■ **DATASET RECORDS**:
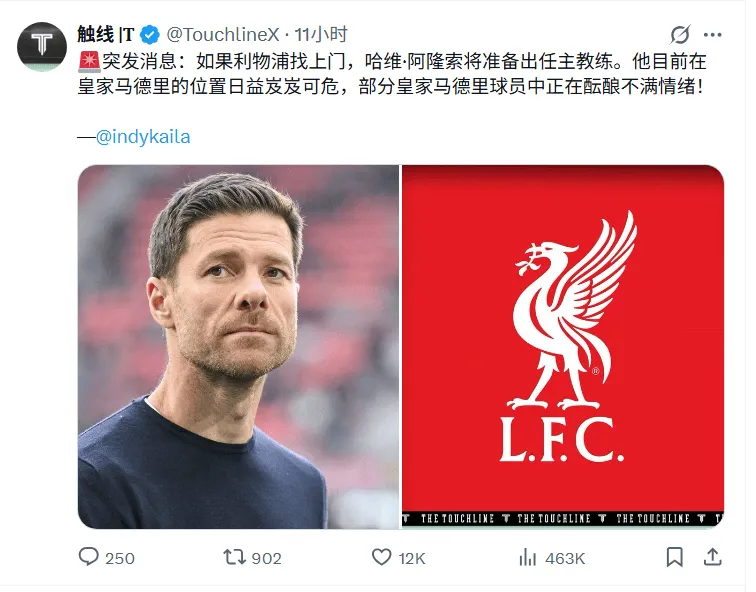The image size is (756, 592).
Task: Open the 11小时 timestamp
Action: coord(321,35)
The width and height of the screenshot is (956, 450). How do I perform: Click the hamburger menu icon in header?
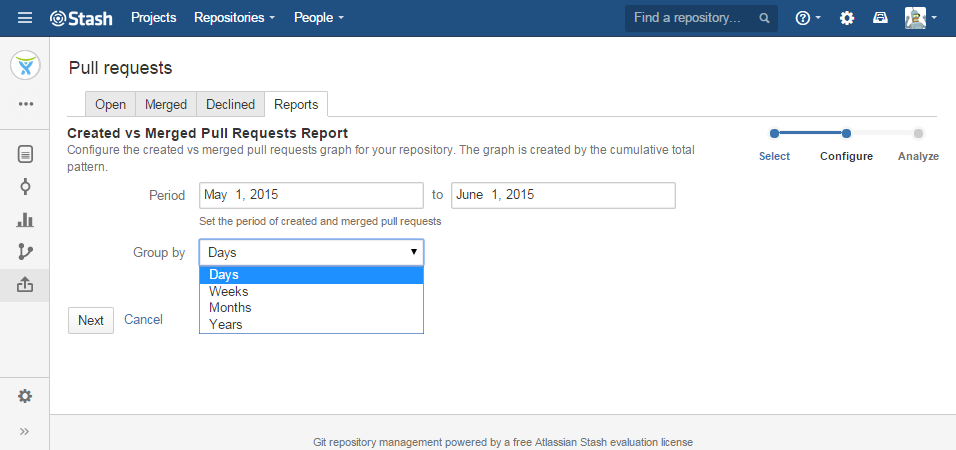tap(25, 18)
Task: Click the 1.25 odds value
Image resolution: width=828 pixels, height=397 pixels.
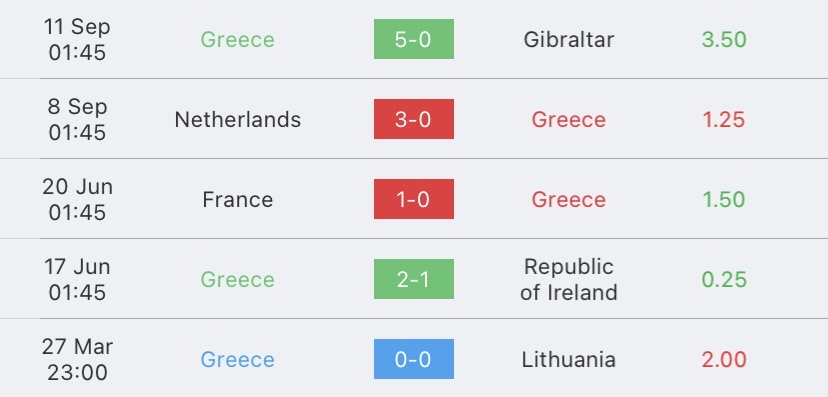Action: pyautogui.click(x=724, y=119)
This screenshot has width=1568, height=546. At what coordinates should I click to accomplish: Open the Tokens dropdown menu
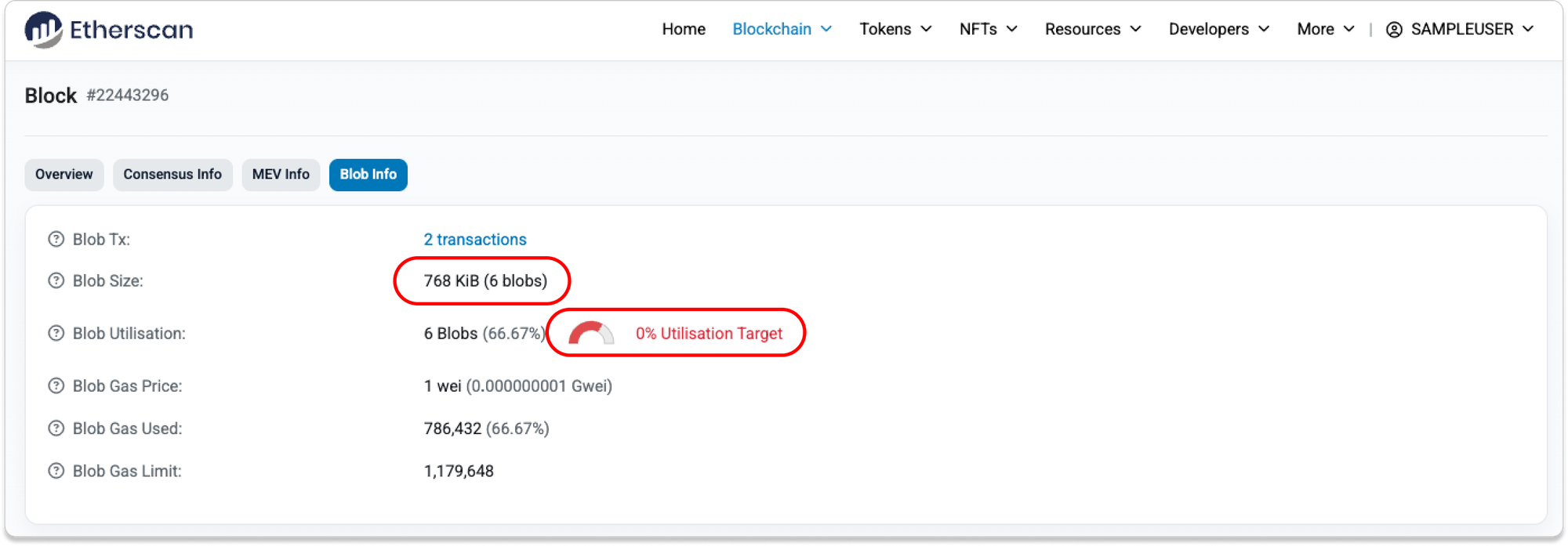point(895,30)
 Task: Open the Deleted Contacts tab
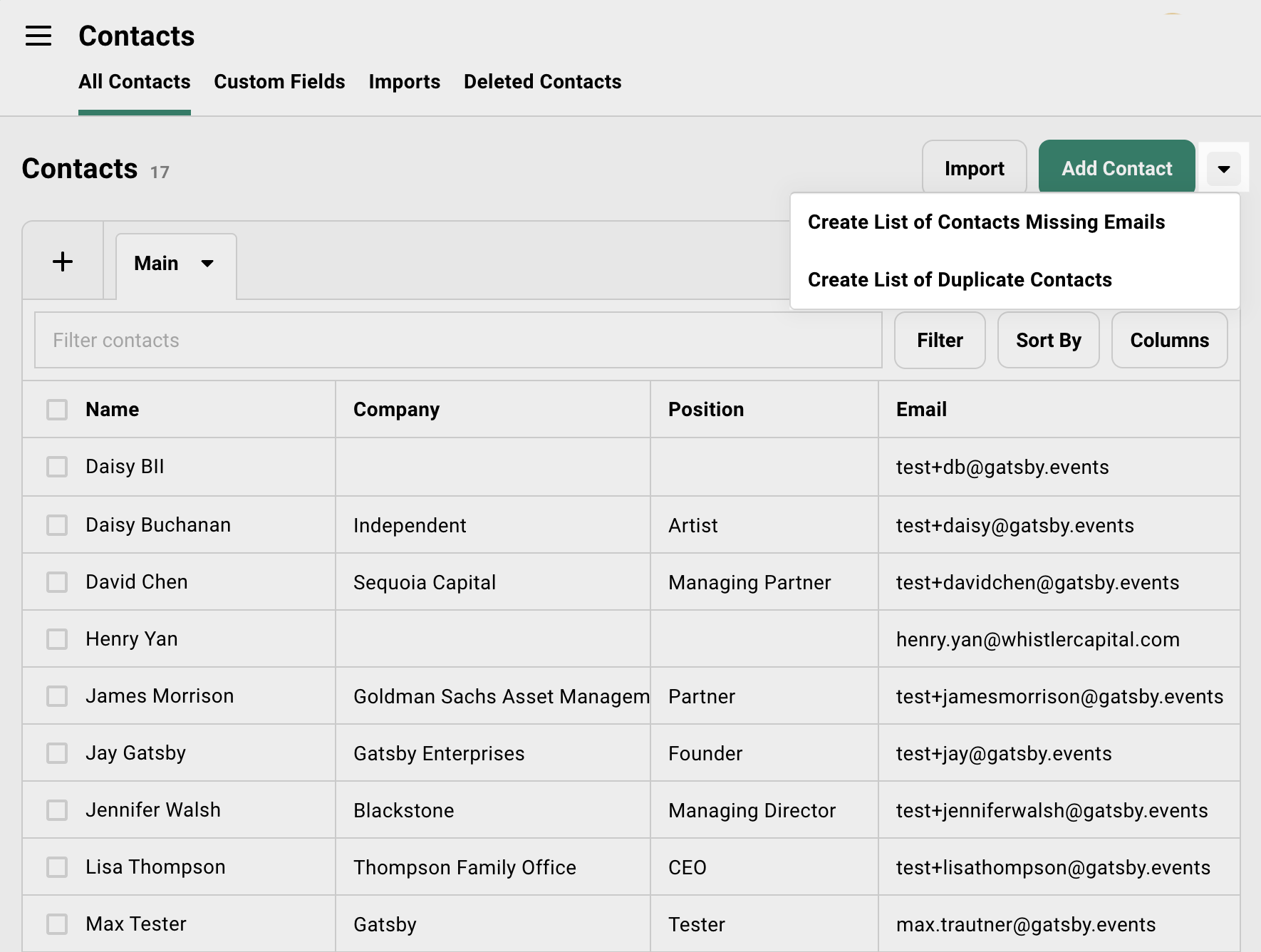tap(542, 82)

■ **TASK BRIEF**: Can you turn all the lines above into a JSON list of strings, one string per line, with blank lines skipped and the pictures left out?

■ **SOLUTION**:
[
  "The image size is (756, 592).",
  "Task: Open the 11小时 timestamp",
  "Action: coord(321,35)",
  "The width and height of the screenshot is (956, 450). How do I perform: Click the hamburger menu icon in header?",
  "tap(25, 18)",
  "Task: Click the 1.25 odds value",
  "Image resolution: width=828 pixels, height=397 pixels.",
  "Action: pyautogui.click(x=724, y=119)",
  "This screenshot has width=1568, height=546. At what coordinates should I click to accomplish: Open the Tokens dropdown menu",
  "point(895,30)",
  " Task: Open the Deleted Contacts tab",
  "tap(542, 82)"
]